Escribir cada semana de los vendavales que nos azotan y no tocar en esta el asunto ZP se entendería mal. Nunca he sido de su partido, pero me siento tan dolido o más y no me importa confesar que tanto en 2004 como en 2008, ZP pudo formar gobierno con mi voto –entre otros millones- a su lista en esta provincia y no recuerdo quién la encabezaba. Ningún otro presidente del gobierno ha contado con esa dosis -100%- de mi apoyo. No voy a ser yo quien le niegue la presunción de inocencia –frecuentemente se olvida que un básico en una democracia plena es que hay que demostrar la culpabilidad y no la inocencia de un encausado- pero por primera vez estoy totalmente de acuerdo con Rufián: “Es una mierda” si es un corrupto y es otro tanto o más si se trata de otro caso de “golpismo de puñetas”. Soy yo quien hace traducción libre del término “lawfare”. Y hay comentaristas que se enfadan porque se emplee un término tan común en el lenguaje común, como “mierda” y otros que repasando el currículo de Rodríguez Zapatero, destacan que “politizó la memoria”. Claro, era el franquismo quien la había despolitizado…
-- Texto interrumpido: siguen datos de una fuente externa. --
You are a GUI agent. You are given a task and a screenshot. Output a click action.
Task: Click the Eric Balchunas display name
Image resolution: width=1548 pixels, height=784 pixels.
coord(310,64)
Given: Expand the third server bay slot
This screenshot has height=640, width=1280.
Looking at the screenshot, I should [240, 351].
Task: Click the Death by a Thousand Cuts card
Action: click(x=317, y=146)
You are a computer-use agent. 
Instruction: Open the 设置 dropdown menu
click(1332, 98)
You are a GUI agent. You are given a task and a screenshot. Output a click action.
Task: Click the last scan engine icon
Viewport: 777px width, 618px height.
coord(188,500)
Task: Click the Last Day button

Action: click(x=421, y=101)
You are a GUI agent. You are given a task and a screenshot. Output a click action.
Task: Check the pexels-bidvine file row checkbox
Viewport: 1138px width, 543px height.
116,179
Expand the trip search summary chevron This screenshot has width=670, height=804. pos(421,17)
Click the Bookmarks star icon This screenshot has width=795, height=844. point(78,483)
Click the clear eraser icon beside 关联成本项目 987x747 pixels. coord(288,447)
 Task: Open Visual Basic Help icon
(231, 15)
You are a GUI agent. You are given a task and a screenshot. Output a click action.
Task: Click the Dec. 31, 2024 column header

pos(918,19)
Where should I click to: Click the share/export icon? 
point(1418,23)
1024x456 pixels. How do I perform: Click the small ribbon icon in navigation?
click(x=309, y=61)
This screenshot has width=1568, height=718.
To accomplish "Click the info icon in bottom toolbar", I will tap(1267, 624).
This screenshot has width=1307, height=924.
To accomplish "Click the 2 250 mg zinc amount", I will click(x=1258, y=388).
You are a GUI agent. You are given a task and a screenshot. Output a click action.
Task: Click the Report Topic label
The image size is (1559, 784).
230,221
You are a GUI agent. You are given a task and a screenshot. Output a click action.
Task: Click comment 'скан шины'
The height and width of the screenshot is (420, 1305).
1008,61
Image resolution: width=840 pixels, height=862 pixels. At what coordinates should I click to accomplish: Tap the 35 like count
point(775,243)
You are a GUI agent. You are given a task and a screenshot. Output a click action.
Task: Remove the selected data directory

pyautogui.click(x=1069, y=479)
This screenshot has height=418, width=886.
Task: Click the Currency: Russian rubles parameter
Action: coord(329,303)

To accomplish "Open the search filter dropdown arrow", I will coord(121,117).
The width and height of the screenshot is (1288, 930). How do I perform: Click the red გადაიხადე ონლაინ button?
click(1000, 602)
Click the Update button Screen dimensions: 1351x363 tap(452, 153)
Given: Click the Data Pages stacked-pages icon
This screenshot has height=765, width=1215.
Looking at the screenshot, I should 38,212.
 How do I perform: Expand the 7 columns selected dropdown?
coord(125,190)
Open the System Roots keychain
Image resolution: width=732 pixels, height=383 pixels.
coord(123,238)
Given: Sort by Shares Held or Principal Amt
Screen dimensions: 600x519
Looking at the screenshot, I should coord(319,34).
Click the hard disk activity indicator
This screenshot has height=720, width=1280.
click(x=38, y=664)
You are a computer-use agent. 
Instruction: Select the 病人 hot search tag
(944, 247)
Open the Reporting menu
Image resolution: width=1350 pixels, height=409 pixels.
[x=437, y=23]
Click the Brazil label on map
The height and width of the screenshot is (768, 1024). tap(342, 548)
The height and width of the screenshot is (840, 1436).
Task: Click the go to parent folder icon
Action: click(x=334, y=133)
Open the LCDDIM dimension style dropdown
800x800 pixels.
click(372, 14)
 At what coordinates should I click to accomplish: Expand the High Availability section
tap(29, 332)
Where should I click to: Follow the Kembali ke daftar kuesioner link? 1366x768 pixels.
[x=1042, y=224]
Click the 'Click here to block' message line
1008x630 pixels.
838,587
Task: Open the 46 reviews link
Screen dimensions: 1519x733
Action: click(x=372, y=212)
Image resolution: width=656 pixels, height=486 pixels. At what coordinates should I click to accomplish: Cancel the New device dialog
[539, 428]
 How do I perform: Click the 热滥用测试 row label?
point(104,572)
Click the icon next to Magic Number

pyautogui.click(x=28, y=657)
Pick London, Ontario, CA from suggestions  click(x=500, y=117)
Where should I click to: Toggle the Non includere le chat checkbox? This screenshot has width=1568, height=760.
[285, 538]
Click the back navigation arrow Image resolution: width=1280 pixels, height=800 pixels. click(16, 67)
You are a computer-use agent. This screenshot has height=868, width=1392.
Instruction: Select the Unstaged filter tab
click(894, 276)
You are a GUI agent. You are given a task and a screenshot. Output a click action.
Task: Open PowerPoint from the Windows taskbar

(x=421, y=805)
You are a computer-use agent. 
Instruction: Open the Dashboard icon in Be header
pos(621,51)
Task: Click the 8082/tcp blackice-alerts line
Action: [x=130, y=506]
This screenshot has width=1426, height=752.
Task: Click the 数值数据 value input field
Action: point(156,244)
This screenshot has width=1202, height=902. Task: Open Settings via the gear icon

Con lenguaje correcto digo que si resultara culpable me dejaría en un nivel de desilusión semejante a descubrir lo de los magos de Oriente o la cigüeña de París. Me quedo por el momento en la venda de la Justicia, esa que dice impartir lo mismo para todos y que resulta muy difícil de creer.

Sin entrar en el “y tú más” que ni me gusta ni necesito y olvidando mucho, sin duda,  en esta tarde de domingo:

- Si has sido rey de España, recibir regalos de millones de dólares no es sospechoso. 

- Cobrar 70.000 € por una conferencia, sin ser un premio Nobel, no es sospechoso.

- Vender pisos de propiedad municipal y rentas limitadas a fondos buitre no es sospechoso.

- Cobrar comisiones por venta de mascarillas no es sospechoso si eres primo del alcalde o novio o hermano de la presidenta o hijo de “grande de España”…

- Y que nuestro andamiaje jurídico lleva lustros sin averiguar quién es “M. Rajoy” o sin encausar a Dolores de Cospedal a pesar de sus conversaciones con Villarejo.

Y que no hay nada que esperar de quien todavía no ve motivos para anunciar su programa de gobierno en una moción de censura, al margen de que pueda tener o no votos suficientes.